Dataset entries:
Start of Block

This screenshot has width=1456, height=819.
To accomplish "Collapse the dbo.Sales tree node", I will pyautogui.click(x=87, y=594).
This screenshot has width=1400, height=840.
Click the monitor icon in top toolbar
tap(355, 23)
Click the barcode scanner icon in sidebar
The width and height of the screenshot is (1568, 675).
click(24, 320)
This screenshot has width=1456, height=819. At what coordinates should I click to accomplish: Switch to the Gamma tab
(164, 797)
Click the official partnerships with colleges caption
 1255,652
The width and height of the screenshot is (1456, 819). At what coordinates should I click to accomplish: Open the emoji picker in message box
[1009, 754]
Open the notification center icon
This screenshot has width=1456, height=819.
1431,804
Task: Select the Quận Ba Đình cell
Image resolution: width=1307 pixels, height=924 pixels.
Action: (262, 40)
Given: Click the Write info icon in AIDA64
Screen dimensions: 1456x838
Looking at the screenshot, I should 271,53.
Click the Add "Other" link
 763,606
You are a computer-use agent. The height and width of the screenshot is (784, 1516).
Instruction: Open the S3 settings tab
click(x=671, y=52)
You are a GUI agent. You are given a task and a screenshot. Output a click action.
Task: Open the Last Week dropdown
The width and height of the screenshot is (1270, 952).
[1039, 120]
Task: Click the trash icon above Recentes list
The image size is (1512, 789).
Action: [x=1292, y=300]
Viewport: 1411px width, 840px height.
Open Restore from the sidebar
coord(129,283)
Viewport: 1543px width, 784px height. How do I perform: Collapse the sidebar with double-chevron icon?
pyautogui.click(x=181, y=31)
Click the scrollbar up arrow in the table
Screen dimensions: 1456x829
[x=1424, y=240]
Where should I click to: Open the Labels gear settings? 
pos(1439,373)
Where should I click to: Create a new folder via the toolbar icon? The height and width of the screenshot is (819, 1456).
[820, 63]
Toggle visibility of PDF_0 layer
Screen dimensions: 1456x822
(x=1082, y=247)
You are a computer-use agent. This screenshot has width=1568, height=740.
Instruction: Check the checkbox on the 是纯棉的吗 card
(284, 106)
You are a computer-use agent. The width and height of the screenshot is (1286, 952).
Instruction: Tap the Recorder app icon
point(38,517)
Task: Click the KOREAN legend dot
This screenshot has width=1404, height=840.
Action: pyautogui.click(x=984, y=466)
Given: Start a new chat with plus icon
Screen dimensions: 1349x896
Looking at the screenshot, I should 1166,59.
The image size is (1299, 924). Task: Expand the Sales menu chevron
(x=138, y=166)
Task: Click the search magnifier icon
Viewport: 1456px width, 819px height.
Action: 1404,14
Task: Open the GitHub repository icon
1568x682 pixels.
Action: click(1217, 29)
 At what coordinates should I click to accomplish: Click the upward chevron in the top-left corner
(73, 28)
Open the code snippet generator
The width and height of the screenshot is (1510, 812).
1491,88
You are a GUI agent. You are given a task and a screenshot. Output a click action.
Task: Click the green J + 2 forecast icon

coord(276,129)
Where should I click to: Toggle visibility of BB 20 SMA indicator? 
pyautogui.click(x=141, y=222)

End of Block

### [Problem to solve]
What you return must match the records above exactly.

### [Written answer]
This screenshot has width=1456, height=819.
To accomplish "Collapse the dbo.Sales tree node", I will pyautogui.click(x=87, y=594).
This screenshot has width=1400, height=840.
Click the monitor icon in top toolbar
tap(355, 23)
Click the barcode scanner icon in sidebar
The width and height of the screenshot is (1568, 675).
click(24, 320)
This screenshot has width=1456, height=819. At what coordinates should I click to accomplish: Switch to the Gamma tab
(164, 797)
Click the official partnerships with colleges caption
 1255,652
The width and height of the screenshot is (1456, 819). At what coordinates should I click to accomplish: Open the emoji picker in message box
[1009, 754]
Open the notification center icon
This screenshot has width=1456, height=819.
1431,804
Task: Select the Quận Ba Đình cell
Image resolution: width=1307 pixels, height=924 pixels.
Action: (262, 40)
Given: Click the Write info icon in AIDA64
Screen dimensions: 1456x838
Looking at the screenshot, I should 271,53.
Click the Add "Other" link
 763,606
You are a computer-use agent. The height and width of the screenshot is (784, 1516).
Instruction: Open the S3 settings tab
click(x=671, y=52)
You are a GUI agent. You are given a task and a screenshot. Output a click action.
Task: Open the Last Week dropdown
The width and height of the screenshot is (1270, 952).
[1039, 120]
Task: Click the trash icon above Recentes list
The image size is (1512, 789).
Action: [x=1292, y=300]
Viewport: 1411px width, 840px height.
Open Restore from the sidebar
coord(129,283)
Viewport: 1543px width, 784px height. How do I perform: Collapse the sidebar with double-chevron icon?
pyautogui.click(x=181, y=31)
Click the scrollbar up arrow in the table
Screen dimensions: 1456x829
[x=1424, y=240]
Where should I click to: Open the Labels gear settings? 
pos(1439,373)
Where should I click to: Create a new folder via the toolbar icon? The height and width of the screenshot is (819, 1456).
[820, 63]
Toggle visibility of PDF_0 layer
Screen dimensions: 1456x822
(x=1082, y=247)
You are a computer-use agent. This screenshot has width=1568, height=740.
Instruction: Check the checkbox on the 是纯棉的吗 card
(284, 106)
You are a computer-use agent. The width and height of the screenshot is (1286, 952).
Instruction: Tap the Recorder app icon
point(38,517)
Task: Click the KOREAN legend dot
This screenshot has width=1404, height=840.
Action: pyautogui.click(x=984, y=466)
Given: Start a new chat with plus icon
Screen dimensions: 1349x896
Looking at the screenshot, I should 1166,59.
The image size is (1299, 924). Task: Expand the Sales menu chevron
(x=138, y=166)
Task: Click the search magnifier icon
Viewport: 1456px width, 819px height.
Action: 1404,14
Task: Open the GitHub repository icon
1568x682 pixels.
Action: click(1217, 29)
 At what coordinates should I click to accomplish: Click the upward chevron in the top-left corner
(73, 28)
Open the code snippet generator
The width and height of the screenshot is (1510, 812).
1491,88
You are a GUI agent. You are given a task and a screenshot. Output a click action.
Task: Click the green J + 2 forecast icon

coord(276,129)
Where should I click to: Toggle visibility of BB 20 SMA indicator? 
pyautogui.click(x=141, y=222)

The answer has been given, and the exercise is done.